Si les principes formulés dans cette remarquable étude n’ont pas trouvé dans nos règlemens le développement qu’ils comportent, cela tient sans doute à leur nouveauté et à leur hardiesse. L’indépendance n’est pas toujours acceptée comme un bienfait ! L’auteur lui-même semblait avoir prévu ce résultat lorsqu’il écrivait : « Il faut tenir compte de la nature humaine. L’initiative et le goût des responsabilités sont des qualités fort rares, et tel chef de cavalerie, laissé libre de s’adonner à l’opération délicate de l’exploration ou à celle plus facile d’assurer la sécurité, se contenterait de celle-ci pour négliger celle-là[2]. » On « se contenta de négliger » la brochure révélatrice. Mais, à l’étranger, le Projet d’instruction de 1879 rencontra une faveur plus grande. En Allemagne, le règlement sur le service en campagne s’inspira nettement des idées qui y étaient émises. D’ailleurs le fait prévaudra. Les armées marcheront, de part et d’autre, précédées de toute la cavalerie dont elles pourront disposer, soit qu’on leur attribue des divisions indépendantes, soit qu’obligées de se suffire à elles-mêmes, elles réunissent en un groupe unique leurs brigades de corps.
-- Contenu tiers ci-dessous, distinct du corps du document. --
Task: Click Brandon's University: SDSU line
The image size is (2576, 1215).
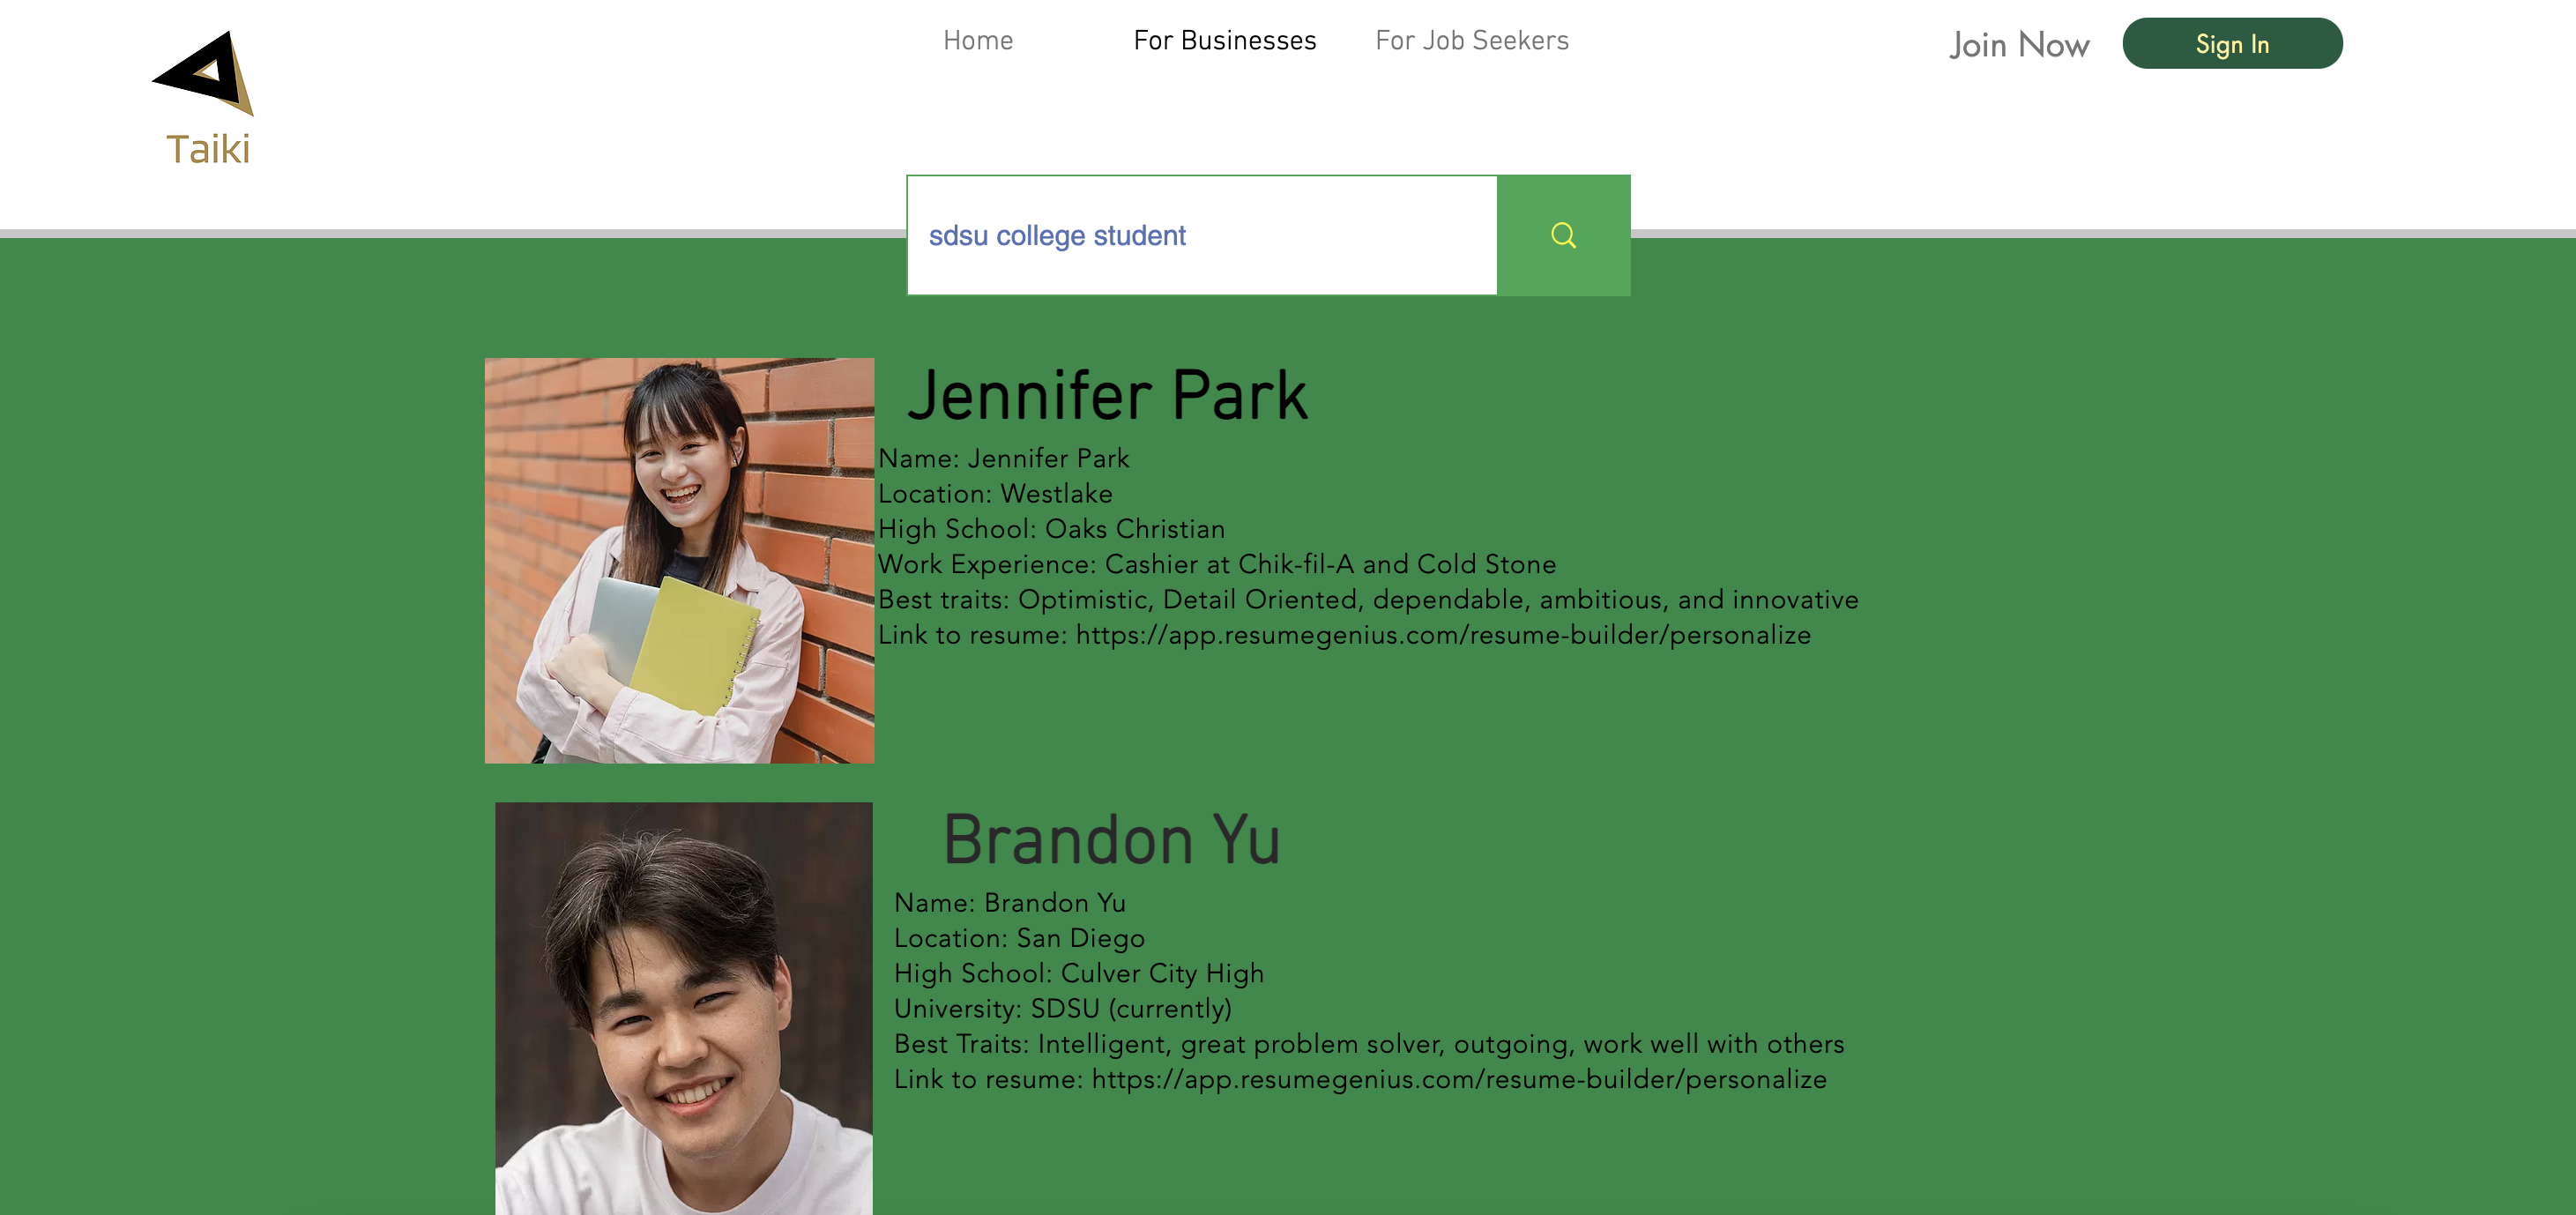Action: coord(1062,1008)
En résumé, dans la deuxième phase des opérations, comme dans la première, la concentration s’impose, et le combat des deux cavaleries devient une conséquence directe de leur emploi.


Mais voici l’acte synthétique et terminal du drame : LA BATAILLE. Deux grandes armées modernes, aux fronts et aux flancs démesurés, aux colonnes épaisses et profondes, sont en présence, sinon par la vue, du moins par le contact, — contact léger, superficiel encore, mais qui brusquement va devenir intime et définitif. Déjà les réseaux formés par leurs patrouilles se touchent et s’enlacent ;

  1. Projet d’instruction sur l’emploi de la cavalerie en liaison avec les autres armes, décembre 1879.
  2. Ibid.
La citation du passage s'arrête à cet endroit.